A.A. is a single-issue movement: helping alcoholics stay sober. By design, the program avoids dealing with other personal problems and will not become involved in political or social controversy, even on so germane an issue as liquor control laws. The simplicity and single-minded purposefulness of A.A. has been maintained in its recovery program and is exemplified in the famous A.A. slogan “One Day at a Time” and in its organization.
Truly a self-help, ministry-of-the-laity program, A.A. has no bureaucracy, no hierarchy, and no professional counselors. The few committee chairs and clerical staff are regarded always as servants and not as authorities. A.A. declines all large donations – accepting only small contributions from members so as to cover operating expenses. It owns no real estate and has refused to expand into such activities as hospital care and alcohol education. Recognizing early on the potential for parlaying their success into a vast and powerful enterprise, the founders remembered their true mission, realized they had been given all they needed to accomplish it, and opted to remain faithful to a vision that had already, in essence, been fulfilled. History has vindicated the prudence of that decision.

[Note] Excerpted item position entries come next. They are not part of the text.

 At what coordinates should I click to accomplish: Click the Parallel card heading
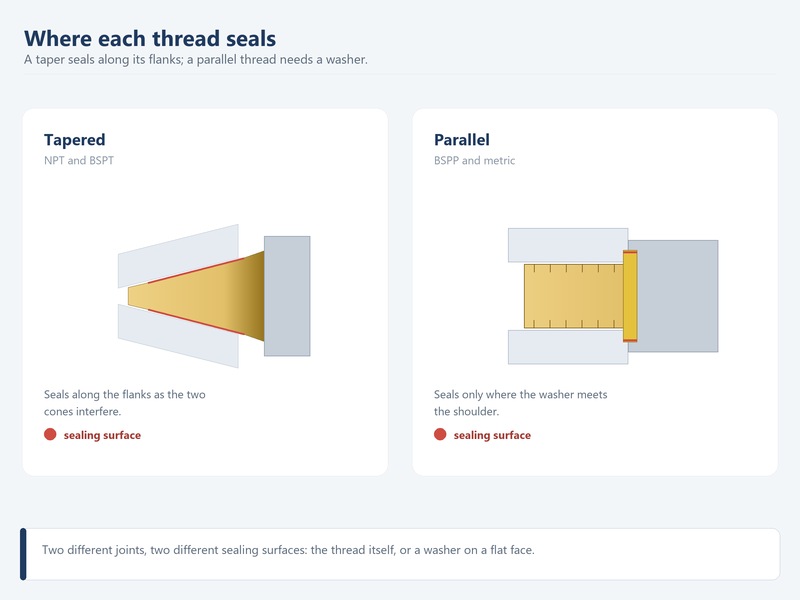[462, 140]
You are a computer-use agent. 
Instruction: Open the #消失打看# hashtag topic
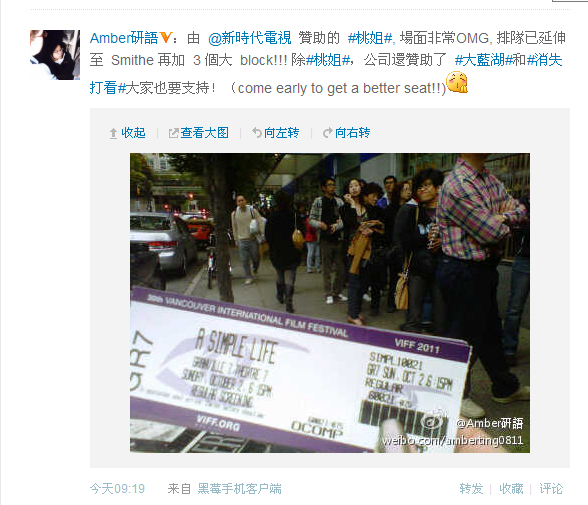544,60
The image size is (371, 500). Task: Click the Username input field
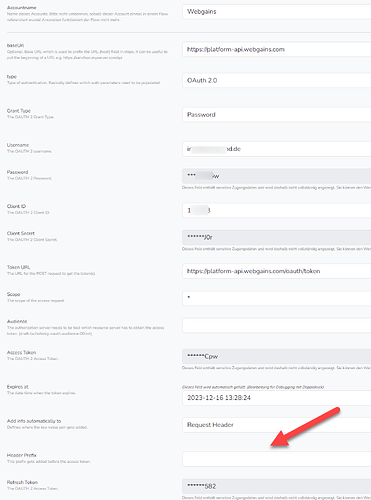coord(277,149)
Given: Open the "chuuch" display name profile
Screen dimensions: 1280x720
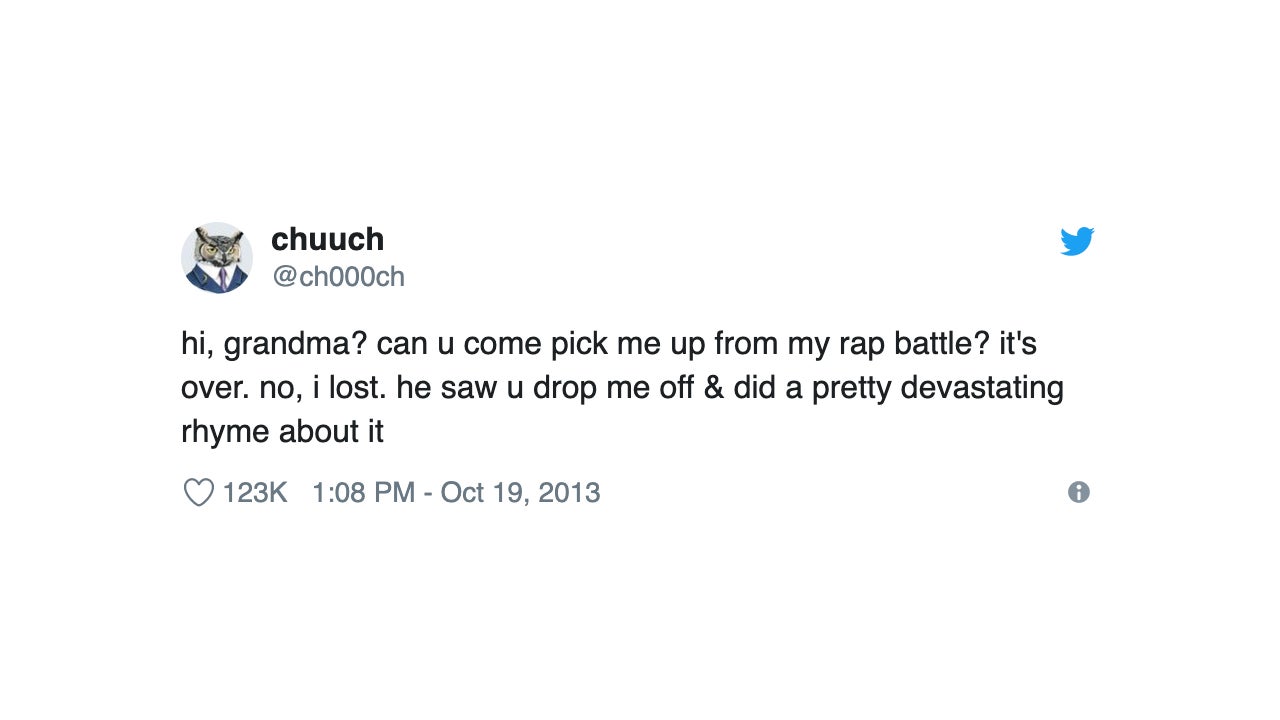Looking at the screenshot, I should (327, 240).
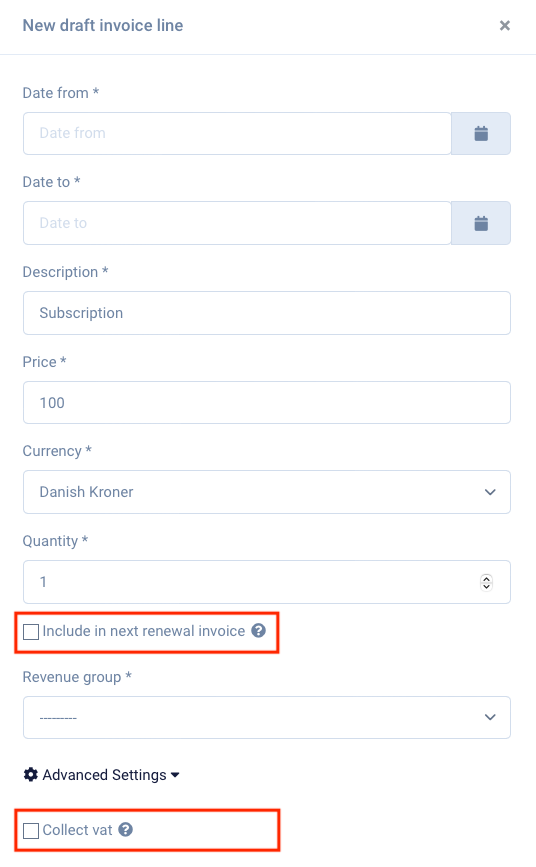Viewport: 536px width, 867px height.
Task: Decrease quantity with the stepper down arrow
Action: click(x=486, y=586)
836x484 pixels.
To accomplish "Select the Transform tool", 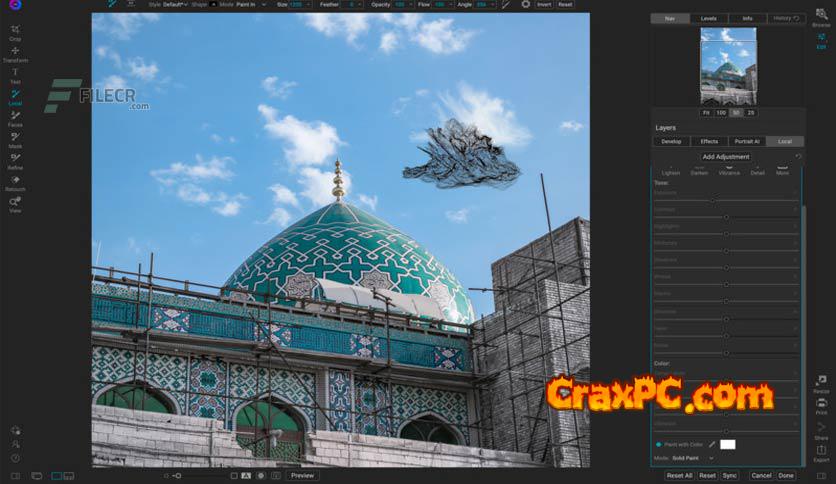I will click(x=15, y=53).
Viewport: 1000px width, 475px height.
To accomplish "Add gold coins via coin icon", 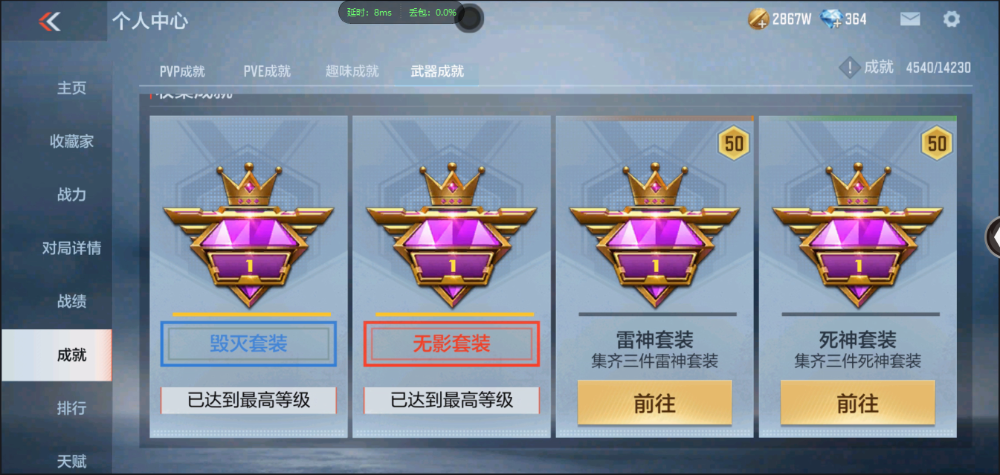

The internal strength of A.A. is its spiritual foundation. The odyssey of the alcoholic within A.A. is a journey in faith, traversed in the company of others who are struggling, moving toward God’s promise of a new life as the replacement of the surrendered old life. Alcoholism is such an insidious, treacherous, and deadly disease that recovery from it is, for many, akin to a resurrection. It is something that cannot possibly happen, yet it does.
Not everyone who comes to A.A. experiences recovery, and those cases are the tragedies that remain shrouded in mystery. This makes any recovery an even greater mystery, a mystery of a healing grace. And A.A. has been a significant instrument of this healing.
So in 1985, A.A.’s 50th year, we salute this remarkable movement and praise God for such an amazing and healing grace.